=== Section Start ===
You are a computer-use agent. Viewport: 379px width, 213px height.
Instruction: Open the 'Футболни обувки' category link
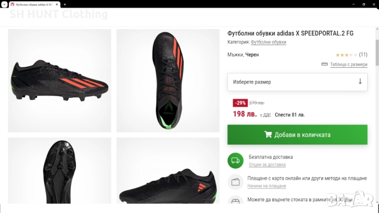[268, 42]
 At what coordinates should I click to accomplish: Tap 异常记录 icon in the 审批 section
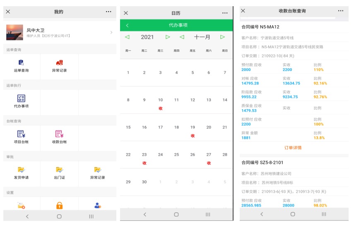pyautogui.click(x=97, y=170)
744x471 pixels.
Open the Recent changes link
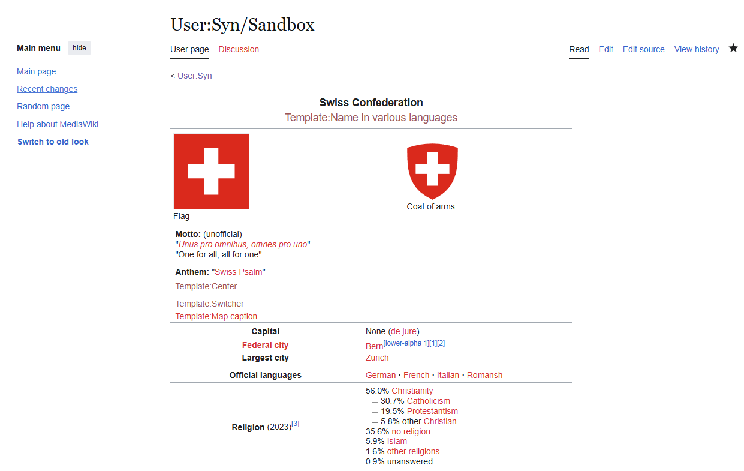point(47,89)
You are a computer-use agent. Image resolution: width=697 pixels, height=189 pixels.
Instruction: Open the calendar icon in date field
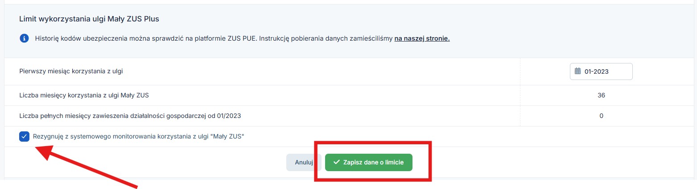tap(578, 71)
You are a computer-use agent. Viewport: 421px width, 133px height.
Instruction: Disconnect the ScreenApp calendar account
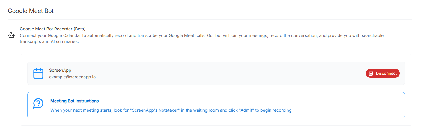[383, 73]
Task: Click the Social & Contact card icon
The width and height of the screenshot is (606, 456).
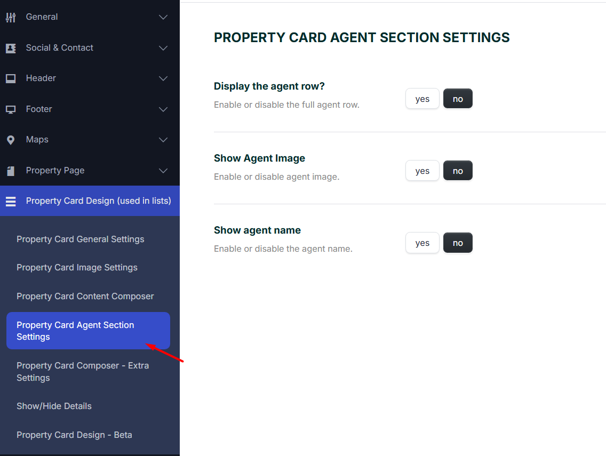Action: [x=11, y=48]
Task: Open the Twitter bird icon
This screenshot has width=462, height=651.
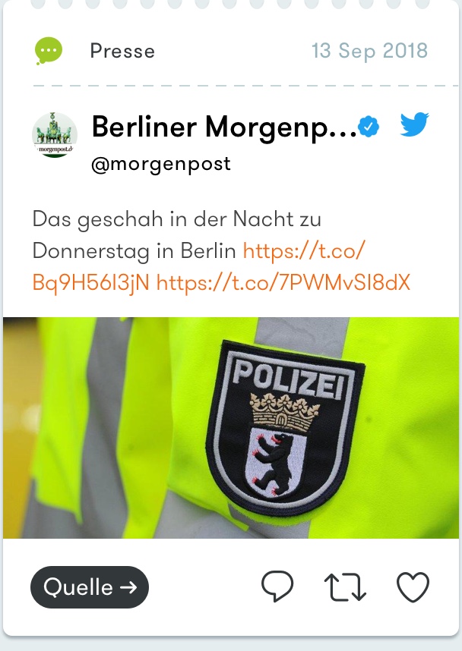Action: [x=414, y=124]
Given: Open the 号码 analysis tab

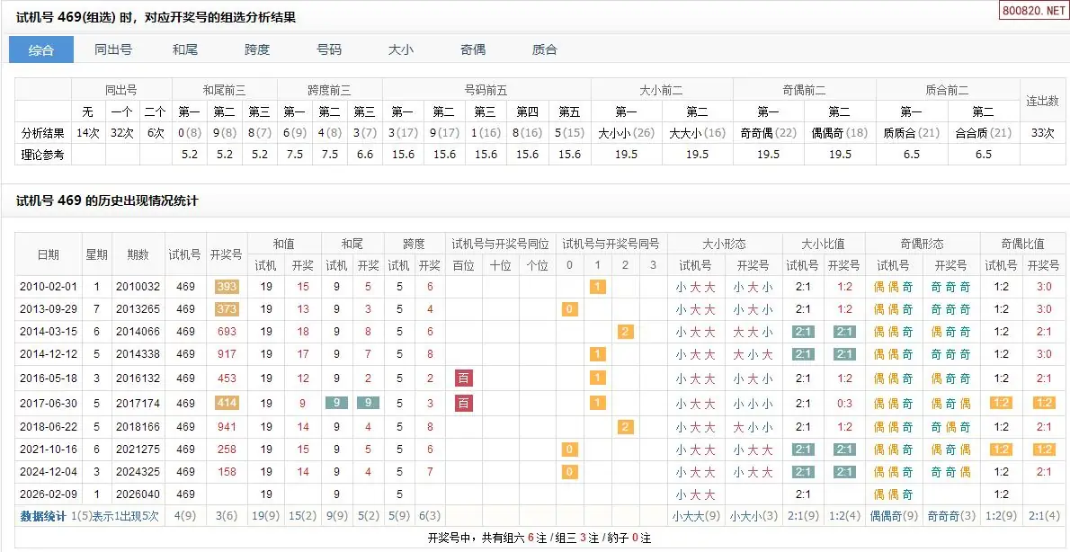Looking at the screenshot, I should click(329, 49).
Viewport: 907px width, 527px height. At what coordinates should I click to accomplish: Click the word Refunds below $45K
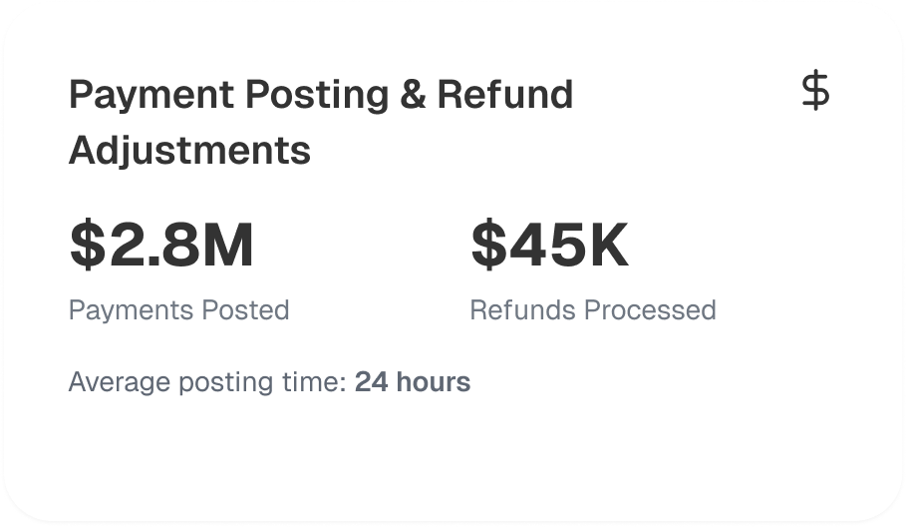click(x=522, y=309)
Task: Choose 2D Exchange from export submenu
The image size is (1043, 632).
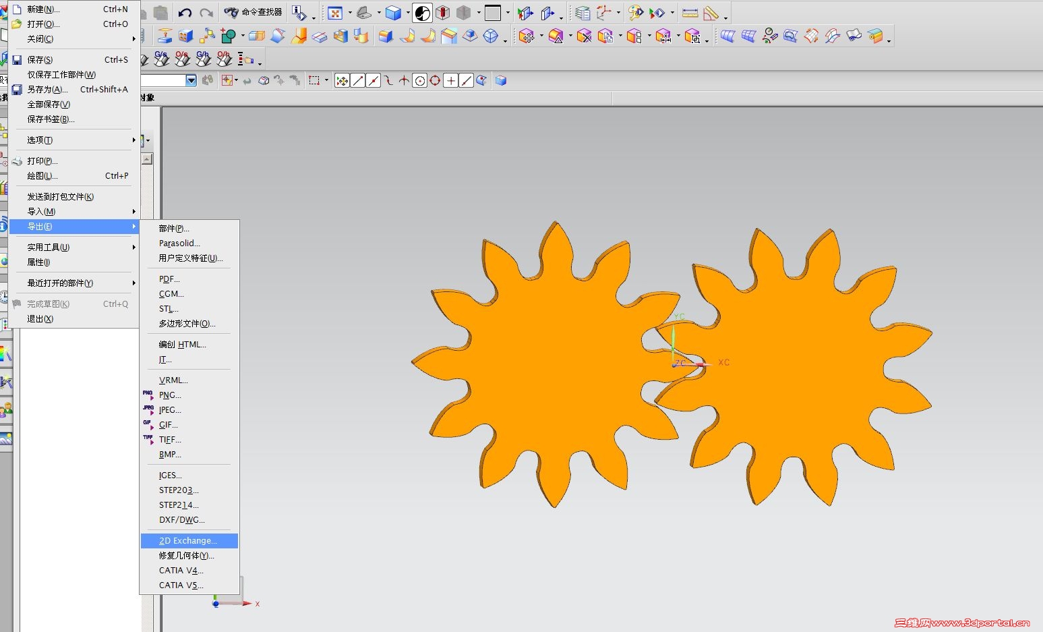Action: [x=188, y=541]
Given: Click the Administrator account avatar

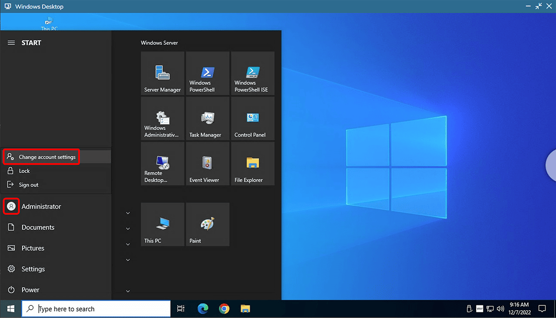Looking at the screenshot, I should [11, 206].
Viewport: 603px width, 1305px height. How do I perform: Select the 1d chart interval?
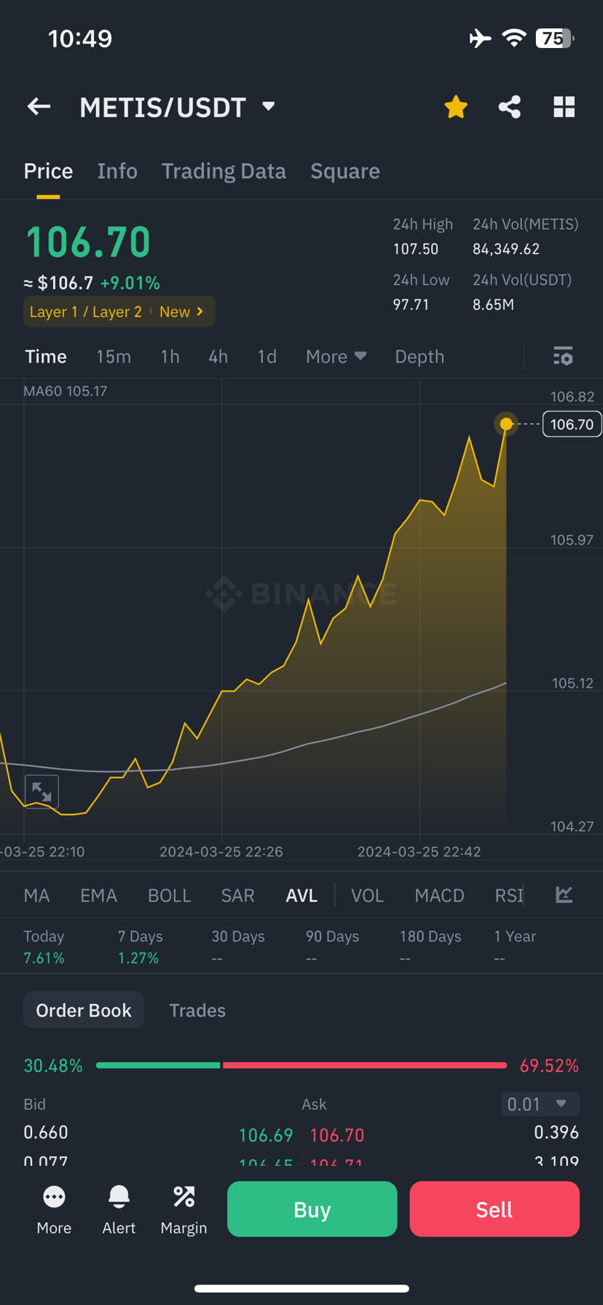tap(267, 356)
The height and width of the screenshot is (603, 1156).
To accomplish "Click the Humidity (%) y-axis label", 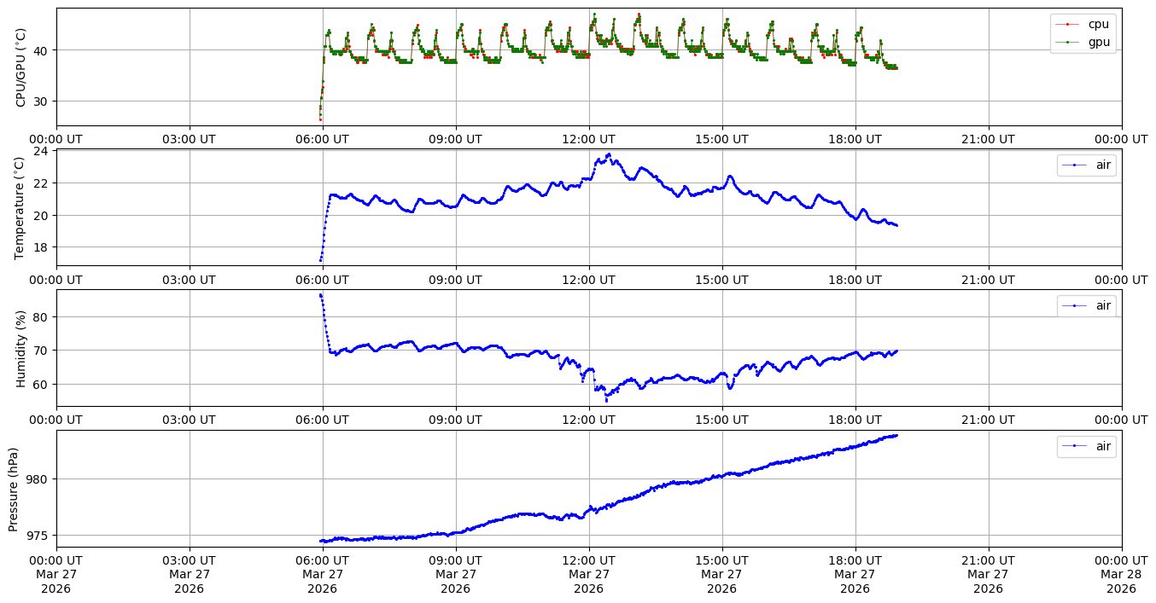I will tap(21, 348).
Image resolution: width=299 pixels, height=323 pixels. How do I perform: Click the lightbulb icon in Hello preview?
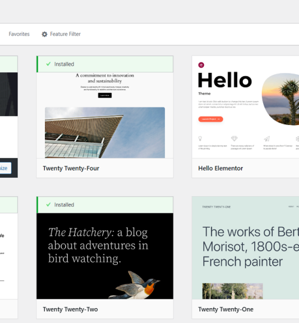(200, 138)
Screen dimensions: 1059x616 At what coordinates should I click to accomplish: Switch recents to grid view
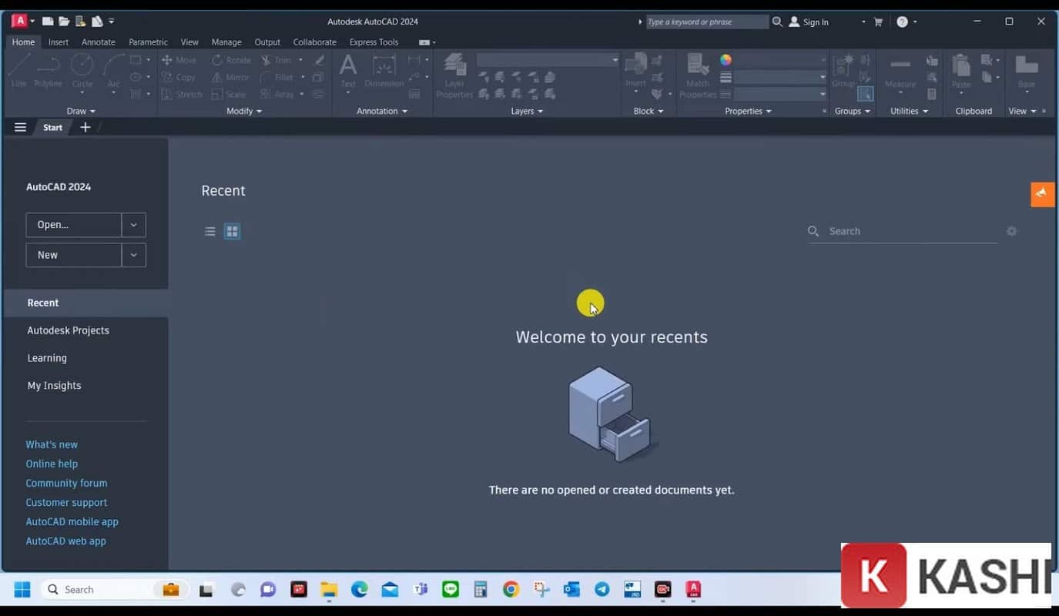click(232, 231)
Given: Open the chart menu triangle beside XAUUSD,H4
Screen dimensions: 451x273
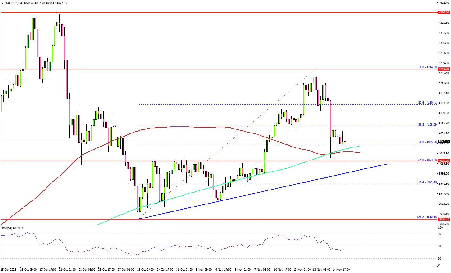Looking at the screenshot, I should pyautogui.click(x=3, y=3).
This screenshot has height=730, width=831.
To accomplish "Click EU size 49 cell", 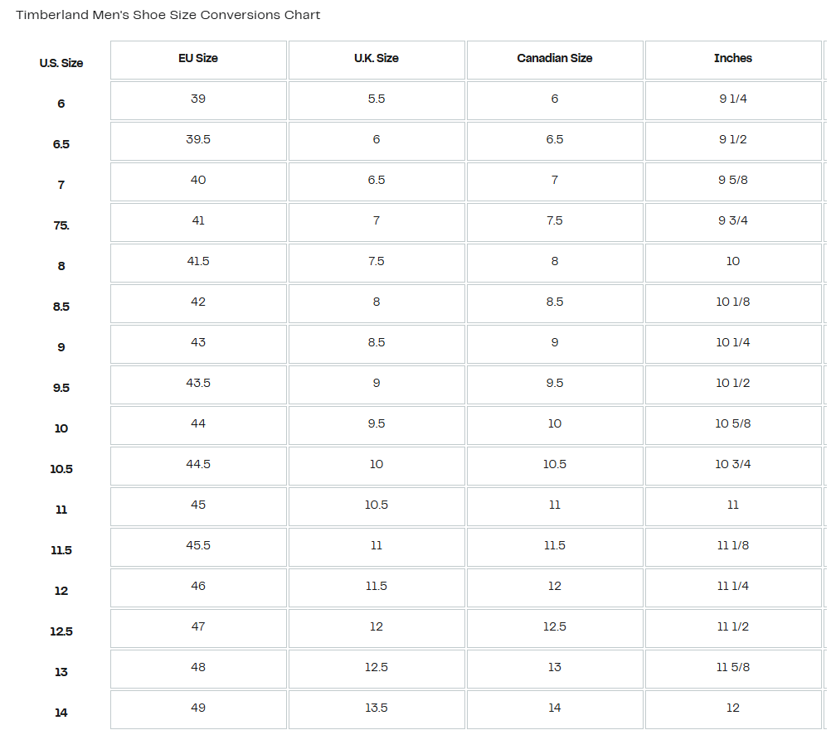I will click(198, 708).
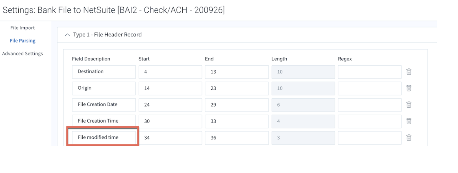Remove the File Creation Date row
Viewport: 458px width, 173px height.
point(409,105)
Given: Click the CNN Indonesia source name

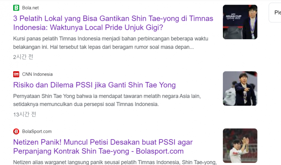Looking at the screenshot, I should point(37,74).
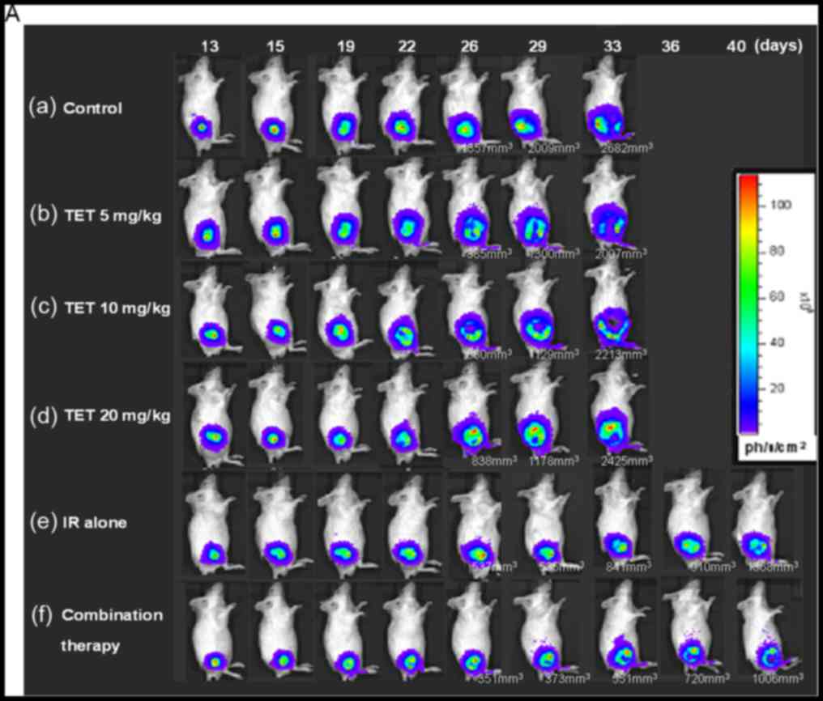Select the "(f) Combination therapy" row label
Viewport: 823px width, 701px height.
tap(99, 630)
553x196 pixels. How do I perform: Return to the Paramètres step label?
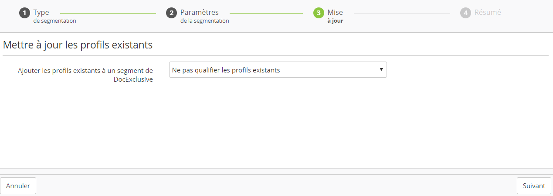coord(199,12)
=== Section End ===
— Problem —
Lines containing the word "Task": copy each of them from the material.

— Answer for this exercise —
Task: Click the Social & Contact card icon
Task: Open the Twitter bird icon
Task: Choose 2D Exchange from export submenu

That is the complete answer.